In HCC, the most common adverse reactions (≥20%) observed in LENVIMA-treated patients were hypertension (45%), fatigue (44%), diarrhea (39%), decreased appetite (34%), arthralgia/myalgia (31%), decreased weight (31%), abdominal pain (30%), palmar-plantar erythrodysesthesia syndrome (27%), proteinuria (26%), dysphonia (24%), hemorrhagic events (23%), hypothyroidism (21%), and nausea (20%). The most common serious adverse reactions (≥2%) were hepatic encephalopathy (5%), hepatic failure (3%), ascites (3%), and decreased appetite (2%). Adverse reactions led to dose reductions or interruption in 62% of patients. The most common adverse reactions (≥5%) resulting in dose reductions were fatigue (9%), decreased appetite (8%), diarrhea (8%), proteinuria (7%), hypertension (6%), and palmar-plantar erythrodysesthesia syndrome (5%). Treatment discontinuation due to an adverse reaction occurred in 20% of patients. The most common adverse reactions (≥1%) resulting in discontinuation of LENVIMA were fatigue (1%), hepatic encephalopathy (2%), hyperbilirubinemia (1%), and hepatic failure (1%).

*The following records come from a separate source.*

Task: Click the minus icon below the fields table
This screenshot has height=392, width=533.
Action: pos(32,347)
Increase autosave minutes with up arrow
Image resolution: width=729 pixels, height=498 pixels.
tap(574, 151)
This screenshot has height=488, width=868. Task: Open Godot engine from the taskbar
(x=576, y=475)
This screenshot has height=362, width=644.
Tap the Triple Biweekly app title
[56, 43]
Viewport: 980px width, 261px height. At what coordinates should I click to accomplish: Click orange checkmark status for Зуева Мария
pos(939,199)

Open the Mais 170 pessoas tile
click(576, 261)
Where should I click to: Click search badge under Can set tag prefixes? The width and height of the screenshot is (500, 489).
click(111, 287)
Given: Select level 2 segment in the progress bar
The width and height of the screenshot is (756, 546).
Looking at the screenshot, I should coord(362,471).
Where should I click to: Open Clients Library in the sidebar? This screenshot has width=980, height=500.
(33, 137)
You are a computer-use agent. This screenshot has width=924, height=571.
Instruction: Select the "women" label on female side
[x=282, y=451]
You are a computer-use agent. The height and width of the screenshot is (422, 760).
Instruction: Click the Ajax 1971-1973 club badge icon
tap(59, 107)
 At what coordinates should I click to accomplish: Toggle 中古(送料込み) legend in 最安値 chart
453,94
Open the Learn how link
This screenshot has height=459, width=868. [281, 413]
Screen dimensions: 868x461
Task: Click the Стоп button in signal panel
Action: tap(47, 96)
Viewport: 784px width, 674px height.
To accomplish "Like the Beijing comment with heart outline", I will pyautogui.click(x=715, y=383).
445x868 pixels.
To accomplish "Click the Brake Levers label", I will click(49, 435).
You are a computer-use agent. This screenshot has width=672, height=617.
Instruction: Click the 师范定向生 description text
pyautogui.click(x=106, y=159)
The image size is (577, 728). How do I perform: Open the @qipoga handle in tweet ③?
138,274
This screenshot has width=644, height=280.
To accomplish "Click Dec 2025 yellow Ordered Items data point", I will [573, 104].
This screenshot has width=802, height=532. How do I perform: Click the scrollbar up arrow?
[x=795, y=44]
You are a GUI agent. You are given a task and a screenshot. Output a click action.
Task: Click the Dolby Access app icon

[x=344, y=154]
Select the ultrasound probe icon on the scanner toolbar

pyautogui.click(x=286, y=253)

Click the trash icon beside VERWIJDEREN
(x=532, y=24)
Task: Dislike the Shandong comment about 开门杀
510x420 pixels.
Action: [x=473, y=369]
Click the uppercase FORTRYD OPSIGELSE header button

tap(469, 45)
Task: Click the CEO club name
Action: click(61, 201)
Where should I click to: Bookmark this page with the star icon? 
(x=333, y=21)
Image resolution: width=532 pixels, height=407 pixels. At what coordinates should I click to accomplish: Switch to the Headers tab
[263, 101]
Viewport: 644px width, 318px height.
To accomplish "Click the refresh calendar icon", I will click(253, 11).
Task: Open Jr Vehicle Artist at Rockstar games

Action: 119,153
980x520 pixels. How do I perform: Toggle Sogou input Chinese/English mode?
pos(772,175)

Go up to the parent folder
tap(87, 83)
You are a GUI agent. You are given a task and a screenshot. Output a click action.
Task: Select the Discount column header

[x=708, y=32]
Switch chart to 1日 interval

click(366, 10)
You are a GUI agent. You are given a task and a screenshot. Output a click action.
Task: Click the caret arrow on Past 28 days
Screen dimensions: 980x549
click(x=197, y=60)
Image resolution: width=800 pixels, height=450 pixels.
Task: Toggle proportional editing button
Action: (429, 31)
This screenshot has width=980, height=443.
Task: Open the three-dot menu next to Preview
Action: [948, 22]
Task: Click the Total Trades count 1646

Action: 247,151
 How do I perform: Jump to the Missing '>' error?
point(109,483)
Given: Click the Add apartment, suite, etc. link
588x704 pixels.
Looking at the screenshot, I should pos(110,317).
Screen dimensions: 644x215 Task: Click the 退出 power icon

In EC, the most common adverse reactions (≥20%) observed in LENVIMA and pembrolizumab–treated patients were hypothyroidism (67%), hypertension (67%), fatigue (58%), diarrhea (55%), musculoskeletal disorders (53%), nausea (49%), decreased appetite (44%), vomiting (37%), stomatitis (35%), decreased weight (34%), abdominal pain (34%), urinary tract infection (31%), proteinuria (29%), constipation (27%), headache (26%), hemorrhagic events (25%), palmar‐plantar erythrodysesthesia (23%), dysphonia (22%), and rash (20%). Fatal adverse reactions occurred in 4.7% of those treated with LENVIMA and pembrolizumab, including 2 cases of pneumonia, and 1 case of the following: acute kidney injury, acute myocardial infarction, colitis, decreased appetite, intestinal perforation, lower gastrointestinal hemorrhage, malignant gastrointestinal obstruction, multiple organ dysfunction syndrome, myelodysplastic syndrome, pulmonary embolism, and right ventricular dysfunction. Serious adverse reactions occurred in 50% of patients receiving LENVIMA and pembrolizumab. Serious adverse reactions with frequency ≥3% were hypertension (4.4%), and urinary tract infection (3.2%). Discontinuation of LENVIMA due to an adverse reaction occurred in 26% of patients. The most common (≥1%) adverse reactions leading to discontinuation of LENVIMA were hypertension (2%), asthenia (1.8%), diarrhea (1.2%), decreased appetite (1.2%), proteinuria (1.2%), and vomiting (1.2%). Dose reductions of LENVIMA due to adverse reactions occurred in 67% of patients. The most common (≥5%) adverse reactions resulting in dose reduction of LENVIMA were hypertension (18%), diarrhea (11%), palmar-plantar erythrodysesthesia syndrome (9%), proteinuria (7%), fatigue (7%), decreased appetite (6%), asthenia (5%), and weight decreased (5%). Dose interruptions of LENVIMA due to an adverse reaction occurred in 58% of these patients. The most common (≥2%) adverse reactions leading to interruption of LENVIMA were hypertension (11%), diarrhea (11%), proteinuria (6%), decreased appetite (5%), vomiting (5%), increased alanine aminotransferase (3.5%), fatigue (3.5%), nausea (3.5%), abdominal pain (2.9%), weight decreased (2.6%), urinary tract infection (2.6%), increased aspartate aminotransferase (2.3%), asthenia (2.3%), and palmar-plantar erythrodysesthesia (2%).